Das Niedersächsische Hochschulgesetz sieht für die Besetzung des Amtes der Gleichstellungsbeauftragten eine Frau vor (§ 42 NHG). Die Hochschule ließ die Bewerbung der nicht-binären Person daher unberücksichtigt und stützte ihre Entscheidung darauf, dass sie aufgrund der Regelung des § 42 NHG formell an der Einstellung einer nicht weiblichen Bewerberin gehindert sei.

Die abgelehnte nicht-binäre Person klagte und machte die Zahlung einer Entschädigung nach dem AGG geltend, weil sie sich wegen ihres Geschlechts zu Unrecht benachteiligt sah.

Entscheidung

Die beklagte Hochschule durfte sich auf Personen beschränken, die sich als weiblich identifizieren, da für einen Teil der Tätigkeiten laut Ansicht des Gerichts das weibliche Geschlecht unverzichtbare Voraussetzung ist.

Das Gericht stellte zunächst fest, dass eine Ungleichbehandlung der klagenden nicht-binären Person gegenüber weiblichen Bewerberinnen vorliege. Die Ablehnung der Bewerbung aufgrund des Geschlechts sei zwar nicht schon deshalb zulässig, weil § 42 NHG die Besetzung des Amtes der Gleichstellungsbeauftragten mit einer Frau fordert.

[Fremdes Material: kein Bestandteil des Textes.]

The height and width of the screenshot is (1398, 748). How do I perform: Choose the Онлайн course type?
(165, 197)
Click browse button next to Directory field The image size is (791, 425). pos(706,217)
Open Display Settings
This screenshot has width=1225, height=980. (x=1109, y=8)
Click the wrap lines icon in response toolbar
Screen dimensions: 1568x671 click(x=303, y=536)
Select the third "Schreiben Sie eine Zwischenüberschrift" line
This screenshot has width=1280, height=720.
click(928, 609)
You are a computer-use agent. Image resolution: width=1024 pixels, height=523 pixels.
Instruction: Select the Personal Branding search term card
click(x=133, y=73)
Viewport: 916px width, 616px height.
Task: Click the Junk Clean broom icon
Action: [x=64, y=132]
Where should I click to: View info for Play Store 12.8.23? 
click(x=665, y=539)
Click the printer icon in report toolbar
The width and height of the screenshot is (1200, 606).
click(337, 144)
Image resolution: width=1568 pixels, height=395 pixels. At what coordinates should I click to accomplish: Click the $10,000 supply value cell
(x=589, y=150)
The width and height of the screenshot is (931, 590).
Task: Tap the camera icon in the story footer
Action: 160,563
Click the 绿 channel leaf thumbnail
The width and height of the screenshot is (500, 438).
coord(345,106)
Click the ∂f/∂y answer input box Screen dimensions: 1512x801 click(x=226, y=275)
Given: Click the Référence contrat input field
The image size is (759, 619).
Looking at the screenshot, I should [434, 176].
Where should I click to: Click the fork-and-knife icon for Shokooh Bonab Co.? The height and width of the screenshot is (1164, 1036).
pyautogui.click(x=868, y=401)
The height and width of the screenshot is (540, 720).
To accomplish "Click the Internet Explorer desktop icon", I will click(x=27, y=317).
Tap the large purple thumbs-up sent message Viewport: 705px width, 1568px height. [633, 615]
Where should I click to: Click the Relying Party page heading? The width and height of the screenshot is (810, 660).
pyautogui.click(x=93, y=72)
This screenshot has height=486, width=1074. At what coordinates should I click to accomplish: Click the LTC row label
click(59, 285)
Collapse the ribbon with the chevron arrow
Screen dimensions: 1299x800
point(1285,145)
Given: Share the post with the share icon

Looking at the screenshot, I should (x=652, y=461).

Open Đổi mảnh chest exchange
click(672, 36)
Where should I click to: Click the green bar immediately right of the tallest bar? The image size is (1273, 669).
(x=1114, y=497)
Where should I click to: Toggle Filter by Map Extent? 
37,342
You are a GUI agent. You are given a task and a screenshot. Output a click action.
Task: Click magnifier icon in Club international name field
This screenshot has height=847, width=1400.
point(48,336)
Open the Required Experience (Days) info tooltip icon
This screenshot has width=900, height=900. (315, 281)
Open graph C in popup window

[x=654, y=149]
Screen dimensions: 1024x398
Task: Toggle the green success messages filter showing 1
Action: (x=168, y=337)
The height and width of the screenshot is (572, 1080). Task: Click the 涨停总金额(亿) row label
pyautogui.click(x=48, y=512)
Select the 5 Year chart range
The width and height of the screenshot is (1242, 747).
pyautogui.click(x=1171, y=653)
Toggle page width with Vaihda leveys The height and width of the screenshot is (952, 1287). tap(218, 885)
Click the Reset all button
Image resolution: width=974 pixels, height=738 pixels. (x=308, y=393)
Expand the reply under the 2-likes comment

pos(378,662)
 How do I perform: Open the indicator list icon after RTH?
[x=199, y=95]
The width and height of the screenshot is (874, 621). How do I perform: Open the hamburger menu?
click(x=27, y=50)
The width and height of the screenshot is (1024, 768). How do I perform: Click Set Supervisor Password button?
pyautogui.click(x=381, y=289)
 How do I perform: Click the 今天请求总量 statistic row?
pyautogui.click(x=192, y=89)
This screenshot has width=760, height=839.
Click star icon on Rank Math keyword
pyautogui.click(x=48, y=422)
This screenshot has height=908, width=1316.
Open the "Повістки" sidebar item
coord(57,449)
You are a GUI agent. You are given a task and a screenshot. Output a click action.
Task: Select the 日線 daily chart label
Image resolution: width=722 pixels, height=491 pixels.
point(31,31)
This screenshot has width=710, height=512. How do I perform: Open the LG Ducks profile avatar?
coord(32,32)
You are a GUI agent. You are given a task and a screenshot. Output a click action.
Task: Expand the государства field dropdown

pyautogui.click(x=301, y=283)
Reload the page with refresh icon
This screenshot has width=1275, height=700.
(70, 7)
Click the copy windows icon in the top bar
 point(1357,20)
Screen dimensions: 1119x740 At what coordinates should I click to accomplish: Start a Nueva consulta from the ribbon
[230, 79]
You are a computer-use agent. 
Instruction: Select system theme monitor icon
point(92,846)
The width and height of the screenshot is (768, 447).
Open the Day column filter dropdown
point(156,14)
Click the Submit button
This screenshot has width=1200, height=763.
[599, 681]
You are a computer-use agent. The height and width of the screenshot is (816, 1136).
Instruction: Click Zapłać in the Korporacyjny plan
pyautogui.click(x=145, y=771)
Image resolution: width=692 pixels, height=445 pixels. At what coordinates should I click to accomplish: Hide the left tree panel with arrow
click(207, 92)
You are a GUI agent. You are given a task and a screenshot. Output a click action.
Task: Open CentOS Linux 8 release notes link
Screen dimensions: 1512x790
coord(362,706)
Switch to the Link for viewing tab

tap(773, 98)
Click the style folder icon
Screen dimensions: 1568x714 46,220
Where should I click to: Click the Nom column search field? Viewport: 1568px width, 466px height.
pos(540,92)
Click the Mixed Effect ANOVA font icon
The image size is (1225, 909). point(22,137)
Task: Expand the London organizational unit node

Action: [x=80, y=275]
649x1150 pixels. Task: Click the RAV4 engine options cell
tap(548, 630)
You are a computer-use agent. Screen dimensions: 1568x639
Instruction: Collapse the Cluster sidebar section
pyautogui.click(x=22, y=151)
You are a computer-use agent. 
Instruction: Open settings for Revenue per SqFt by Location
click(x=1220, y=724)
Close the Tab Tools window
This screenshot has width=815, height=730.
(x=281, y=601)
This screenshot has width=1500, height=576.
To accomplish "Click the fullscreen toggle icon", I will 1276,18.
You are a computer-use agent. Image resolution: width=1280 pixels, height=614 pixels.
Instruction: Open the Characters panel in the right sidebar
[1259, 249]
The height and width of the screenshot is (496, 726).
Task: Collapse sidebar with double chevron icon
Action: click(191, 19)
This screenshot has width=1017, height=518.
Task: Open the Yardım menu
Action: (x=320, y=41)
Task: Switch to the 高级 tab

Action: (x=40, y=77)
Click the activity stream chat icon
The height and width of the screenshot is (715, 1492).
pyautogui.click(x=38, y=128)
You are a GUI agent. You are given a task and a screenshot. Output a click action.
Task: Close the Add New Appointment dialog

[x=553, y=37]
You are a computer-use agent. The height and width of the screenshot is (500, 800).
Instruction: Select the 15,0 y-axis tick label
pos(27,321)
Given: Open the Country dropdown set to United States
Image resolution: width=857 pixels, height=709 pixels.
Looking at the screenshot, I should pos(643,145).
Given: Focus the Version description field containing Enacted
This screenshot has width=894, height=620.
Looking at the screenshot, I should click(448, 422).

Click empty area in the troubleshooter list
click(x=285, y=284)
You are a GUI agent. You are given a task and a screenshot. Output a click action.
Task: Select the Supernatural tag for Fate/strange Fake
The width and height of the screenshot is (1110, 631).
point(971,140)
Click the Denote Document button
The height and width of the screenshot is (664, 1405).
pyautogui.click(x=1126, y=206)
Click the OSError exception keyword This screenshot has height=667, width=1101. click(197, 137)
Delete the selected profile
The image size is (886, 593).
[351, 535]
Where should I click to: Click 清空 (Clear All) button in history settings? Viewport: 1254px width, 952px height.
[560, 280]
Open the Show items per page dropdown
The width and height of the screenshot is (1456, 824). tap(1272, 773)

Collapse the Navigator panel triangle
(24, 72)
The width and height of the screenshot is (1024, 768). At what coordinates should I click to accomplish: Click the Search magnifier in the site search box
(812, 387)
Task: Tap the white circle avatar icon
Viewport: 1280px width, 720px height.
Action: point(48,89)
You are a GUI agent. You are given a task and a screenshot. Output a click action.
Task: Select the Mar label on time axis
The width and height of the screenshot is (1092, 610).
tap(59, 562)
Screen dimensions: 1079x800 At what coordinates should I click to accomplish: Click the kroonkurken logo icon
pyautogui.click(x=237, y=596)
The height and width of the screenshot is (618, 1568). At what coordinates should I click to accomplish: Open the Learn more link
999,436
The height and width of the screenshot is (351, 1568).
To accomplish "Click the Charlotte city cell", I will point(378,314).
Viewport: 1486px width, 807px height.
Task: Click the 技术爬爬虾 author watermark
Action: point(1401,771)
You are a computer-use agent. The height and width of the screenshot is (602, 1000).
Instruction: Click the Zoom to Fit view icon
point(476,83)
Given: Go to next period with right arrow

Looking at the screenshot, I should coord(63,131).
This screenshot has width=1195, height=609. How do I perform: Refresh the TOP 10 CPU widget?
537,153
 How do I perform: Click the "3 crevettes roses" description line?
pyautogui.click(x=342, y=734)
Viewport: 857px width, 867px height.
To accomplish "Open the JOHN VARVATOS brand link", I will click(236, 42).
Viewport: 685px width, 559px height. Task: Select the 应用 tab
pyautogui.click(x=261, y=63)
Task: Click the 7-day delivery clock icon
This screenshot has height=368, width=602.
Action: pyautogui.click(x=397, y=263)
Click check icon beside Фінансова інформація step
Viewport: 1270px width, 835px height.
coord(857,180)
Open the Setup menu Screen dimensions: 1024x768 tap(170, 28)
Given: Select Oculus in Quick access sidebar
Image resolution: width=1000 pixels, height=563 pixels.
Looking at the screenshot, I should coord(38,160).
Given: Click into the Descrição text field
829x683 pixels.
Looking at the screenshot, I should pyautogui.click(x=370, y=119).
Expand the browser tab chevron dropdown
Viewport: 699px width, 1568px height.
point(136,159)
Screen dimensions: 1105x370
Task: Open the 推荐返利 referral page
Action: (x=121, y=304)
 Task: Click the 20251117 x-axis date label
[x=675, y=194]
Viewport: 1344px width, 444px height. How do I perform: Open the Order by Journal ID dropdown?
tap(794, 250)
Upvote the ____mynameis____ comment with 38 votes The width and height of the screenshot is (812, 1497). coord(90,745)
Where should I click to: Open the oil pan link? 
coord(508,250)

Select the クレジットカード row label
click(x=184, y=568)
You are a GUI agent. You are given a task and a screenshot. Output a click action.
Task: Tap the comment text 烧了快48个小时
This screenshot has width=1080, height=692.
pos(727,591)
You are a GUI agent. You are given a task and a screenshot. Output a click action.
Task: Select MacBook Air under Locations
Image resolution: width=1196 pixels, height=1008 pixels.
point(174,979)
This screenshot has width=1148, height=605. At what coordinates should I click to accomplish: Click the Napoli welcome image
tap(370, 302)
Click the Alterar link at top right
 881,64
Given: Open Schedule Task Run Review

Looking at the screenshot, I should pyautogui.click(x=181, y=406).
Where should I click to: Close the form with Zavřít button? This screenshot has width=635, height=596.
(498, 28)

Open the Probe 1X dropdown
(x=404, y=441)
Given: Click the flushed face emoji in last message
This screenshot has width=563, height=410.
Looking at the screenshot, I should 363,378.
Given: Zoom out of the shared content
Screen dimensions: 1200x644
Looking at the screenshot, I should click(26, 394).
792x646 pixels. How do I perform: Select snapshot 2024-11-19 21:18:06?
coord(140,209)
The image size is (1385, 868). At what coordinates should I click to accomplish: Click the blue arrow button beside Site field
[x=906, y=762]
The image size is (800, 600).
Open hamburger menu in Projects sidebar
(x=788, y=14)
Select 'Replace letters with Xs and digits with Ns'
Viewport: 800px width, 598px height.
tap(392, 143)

Eine unterschiedliche Behandlung wegen des Geschlechts ist dann zulässig, wenn der Grund der unterschiedlichen Behandlung wegen der Art der auszuübenden Tätigkeit oder der Bedingungen ihrer Ausübung eine wesentliche und entscheidende berufliche Anforderung darstellt. Im Sinne des § 8 Abs. 1 AGG kann das Geschlecht nur dann eine wesentliche und entscheidende berufliche Anforderung darstellen, wenn die Tätigkeit ohne das Merkmal nicht ordnungsgemäß durchgeführt werden kann. Abzustellen ist hierbei auf die konkret vom Arbeitnehmer/von der Arbeitnehmerin auszuübende Tätigkeit und das Anforderungsprofil.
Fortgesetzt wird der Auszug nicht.